Citibank Indonesia
- Company type: Subsidiary
- Industry: Consumer Banking, Commercial Banking, Financial services
- Founded: 1968; 58 years ago
- Parent: Citigroup
- Website: www.citigroup.com/global/about-us/global-presence/indonesia

= Citibank Indonesia =

Citibank Indonesia was the division of Citigroup that operated in Indonesia. In November 2023, the division was sold to United Overseas Bank.

==History==
On June 14, 1968, Citibank Indonesia was established under the Ministry of Finance Decree No. D.15.6.1.4.23. It began its operations in Hotel Indonesia with an initial staff of 15 employees. In 1986, Citi was the first foreign bank to introduce ATMs in Indonesia. In 1989, Citi was the first foreign bank to introduce credit cards in Indonesia. In 1993, CitiPhone, a 24 hours a day, 7 days a week customer service program was launched. In 2013, Citi launched CitiMobile.

In 2023, United Overseas Bank acquired Citi's consumer business in Malaysia, Indonesia, Thailand, and Vietnam.

==Legal issues==
On March 23, 2011, police arrested senior relationship manager Inong Malinda Dee who worked in the wealth management division on charges of embezzling $1.9 million from three clients in 2009 and 2010. In April 2011, Bank Indonesia temporarily banned Citibank from taking new customers for its wealth management division. On March 7, 2012, Malinda was convicted of stealing from clients by a three-judge panel and sentenced to eight years in jail, according to a ruling delivered at the South Jakarta district court.
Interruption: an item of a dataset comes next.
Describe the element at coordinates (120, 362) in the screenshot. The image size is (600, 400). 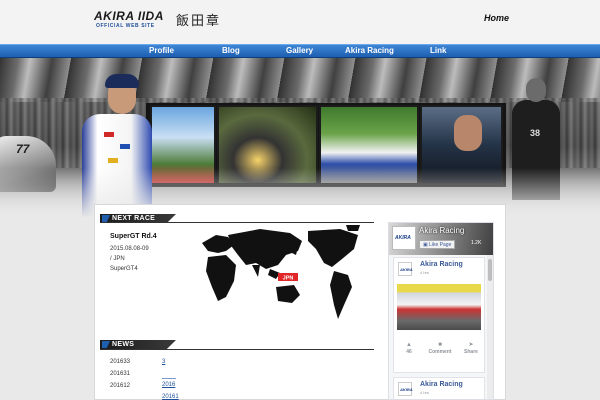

On March 29, 2011, Irzen Octa, a small-businessman from Jakarta, was found lying motionless in Citibank's credit card collection department on the fifth floor of the Jamsostek Tower in Jakarta; he had been there to discuss an Rp 48 million principal debt on his Citibank platinum credit card. He was driven to a nearby hospital in a Citibank car, where he was pronounced dead on arrival. Irzen's family alleged that he was assaulted by third-party debt collectors before his death. In June 2012, this charge was rejected by the Jakarta High Court, which went by the results of a prior autopsy that determined that his death was caused by a ruptured blood vessel caused by his chronic hypertension. The court, however, sentenced to five years in prison, three debt collectors implicated in the death of Irzen Octa, annulling a previous sentence of one year each, for depriving Irzen's liberty which ultimately resulted in his death.

Post these two incidents, Bank Indonesia (BI) announced sanctions on Citibank, effective 6 May 2011. These included barring Citibank from issuing credit cards to new customers for two years, prohibiting it from signing up new customers for its premium wealth service for one year, ordering Citibank not to use third-party debt collectors for two years and banning the bank from opening new branches for one year. BI also slapped managerial sanctions in the form of fit-and-proper tests on Citibank executives linked to the cases. It also instructed bank executives not to leave Indonesia until all tests were completed. BI also instructed 23 banks to stop signing up new customers for their priority banking businesses for a month starting May 2, 2011. On April 28, 2011, Citibank announced that it was hiring 1,400 debt collection staff who were previously outsourced.